Set task -
Copy the material below line for line, with no changes at all.

== Supplied material

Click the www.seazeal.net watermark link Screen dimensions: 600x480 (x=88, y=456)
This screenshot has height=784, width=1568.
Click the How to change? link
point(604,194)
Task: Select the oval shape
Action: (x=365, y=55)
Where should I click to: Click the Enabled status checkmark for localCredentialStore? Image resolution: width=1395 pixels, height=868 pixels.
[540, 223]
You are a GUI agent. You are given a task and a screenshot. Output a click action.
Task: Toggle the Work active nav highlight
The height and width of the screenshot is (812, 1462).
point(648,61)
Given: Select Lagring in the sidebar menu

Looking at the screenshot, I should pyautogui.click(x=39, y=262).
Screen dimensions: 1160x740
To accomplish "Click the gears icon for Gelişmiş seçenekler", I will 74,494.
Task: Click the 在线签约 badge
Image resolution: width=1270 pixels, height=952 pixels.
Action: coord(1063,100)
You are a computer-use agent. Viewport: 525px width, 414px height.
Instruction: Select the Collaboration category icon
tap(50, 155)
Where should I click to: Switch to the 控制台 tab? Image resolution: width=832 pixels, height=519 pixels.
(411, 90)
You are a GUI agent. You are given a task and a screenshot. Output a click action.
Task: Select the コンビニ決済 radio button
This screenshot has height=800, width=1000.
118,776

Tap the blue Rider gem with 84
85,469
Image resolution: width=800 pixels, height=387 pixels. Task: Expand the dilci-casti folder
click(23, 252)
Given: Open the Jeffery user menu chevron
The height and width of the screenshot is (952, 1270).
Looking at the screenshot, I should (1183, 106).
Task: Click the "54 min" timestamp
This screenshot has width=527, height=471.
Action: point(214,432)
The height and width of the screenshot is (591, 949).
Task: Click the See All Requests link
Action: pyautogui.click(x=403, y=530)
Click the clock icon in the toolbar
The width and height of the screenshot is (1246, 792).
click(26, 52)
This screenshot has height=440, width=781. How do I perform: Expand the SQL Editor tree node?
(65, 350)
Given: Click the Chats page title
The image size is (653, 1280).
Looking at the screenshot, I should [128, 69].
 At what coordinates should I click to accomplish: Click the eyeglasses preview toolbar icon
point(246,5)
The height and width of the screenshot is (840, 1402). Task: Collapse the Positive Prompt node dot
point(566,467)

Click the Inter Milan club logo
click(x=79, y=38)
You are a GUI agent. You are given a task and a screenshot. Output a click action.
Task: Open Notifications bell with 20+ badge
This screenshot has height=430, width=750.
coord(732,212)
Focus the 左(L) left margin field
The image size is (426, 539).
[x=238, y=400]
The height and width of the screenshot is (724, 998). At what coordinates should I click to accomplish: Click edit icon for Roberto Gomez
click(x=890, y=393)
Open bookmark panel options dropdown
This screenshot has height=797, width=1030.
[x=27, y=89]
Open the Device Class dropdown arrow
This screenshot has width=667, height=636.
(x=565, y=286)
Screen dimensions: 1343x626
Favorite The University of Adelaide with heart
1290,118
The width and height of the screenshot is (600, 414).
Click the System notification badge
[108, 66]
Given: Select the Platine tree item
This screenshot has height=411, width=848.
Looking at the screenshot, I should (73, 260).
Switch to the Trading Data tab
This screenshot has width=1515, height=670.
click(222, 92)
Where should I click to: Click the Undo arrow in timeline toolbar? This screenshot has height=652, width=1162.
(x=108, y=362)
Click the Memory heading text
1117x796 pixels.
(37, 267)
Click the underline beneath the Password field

====

Result of this exercise -
Click the www.seazeal.net watermark link Screen dimensions: 600x480 (x=88, y=456)
This screenshot has height=784, width=1568.
Click the How to change? link
point(604,194)
Task: Select the oval shape
Action: (x=365, y=55)
Where should I click to: Click the Enabled status checkmark for localCredentialStore? Image resolution: width=1395 pixels, height=868 pixels.
[540, 223]
You are a GUI agent. You are given a task and a screenshot. Output a click action.
Task: Toggle the Work active nav highlight
The height and width of the screenshot is (812, 1462).
point(648,61)
Given: Select Lagring in the sidebar menu

Looking at the screenshot, I should pyautogui.click(x=39, y=262).
Screen dimensions: 1160x740
To accomplish "Click the gears icon for Gelişmiş seçenekler", I will 74,494.
Task: Click the 在线签约 badge
Image resolution: width=1270 pixels, height=952 pixels.
Action: coord(1063,100)
You are a computer-use agent. Viewport: 525px width, 414px height.
Instruction: Select the Collaboration category icon
tap(50, 155)
Where should I click to: Switch to the 控制台 tab? Image resolution: width=832 pixels, height=519 pixels.
(411, 90)
You are a GUI agent. You are given a task and a screenshot. Output a click action.
Task: Select the コンビニ決済 radio button
This screenshot has height=800, width=1000.
118,776

Tap the blue Rider gem with 84
85,469
Image resolution: width=800 pixels, height=387 pixels. Task: Expand the dilci-casti folder
click(23, 252)
Given: Open the Jeffery user menu chevron
The height and width of the screenshot is (952, 1270).
Looking at the screenshot, I should (1183, 106).
Task: Click the "54 min" timestamp
This screenshot has width=527, height=471.
Action: point(214,432)
The height and width of the screenshot is (591, 949).
Task: Click the See All Requests link
Action: pyautogui.click(x=403, y=530)
Click the clock icon in the toolbar
The width and height of the screenshot is (1246, 792).
click(26, 52)
This screenshot has height=440, width=781. How do I perform: Expand the SQL Editor tree node?
(65, 350)
Given: Click the Chats page title
The image size is (653, 1280).
Looking at the screenshot, I should [128, 69].
 At what coordinates should I click to accomplish: Click the eyeglasses preview toolbar icon
point(246,5)
The height and width of the screenshot is (840, 1402). Task: Collapse the Positive Prompt node dot
point(566,467)

Click the Inter Milan club logo
click(x=79, y=38)
You are a GUI agent. You are given a task and a screenshot. Output a click action.
Task: Open Notifications bell with 20+ badge
This screenshot has height=430, width=750.
coord(732,212)
Focus the 左(L) left margin field
The image size is (426, 539).
[x=238, y=400]
The height and width of the screenshot is (724, 998). At what coordinates should I click to accomplish: Click edit icon for Roberto Gomez
click(x=890, y=393)
Open bookmark panel options dropdown
This screenshot has height=797, width=1030.
[x=27, y=89]
Open the Device Class dropdown arrow
This screenshot has width=667, height=636.
(x=565, y=286)
Screen dimensions: 1343x626
Favorite The University of Adelaide with heart
1290,118
The width and height of the screenshot is (600, 414).
Click the System notification badge
[108, 66]
Given: Select the Platine tree item
This screenshot has height=411, width=848.
Looking at the screenshot, I should (73, 260).
Switch to the Trading Data tab
This screenshot has width=1515, height=670.
click(222, 92)
Where should I click to: Click the Undo arrow in timeline toolbar? This screenshot has height=652, width=1162.
(x=108, y=362)
Click the Memory heading text
1117x796 pixels.
(37, 267)
Click the underline beneath the Password field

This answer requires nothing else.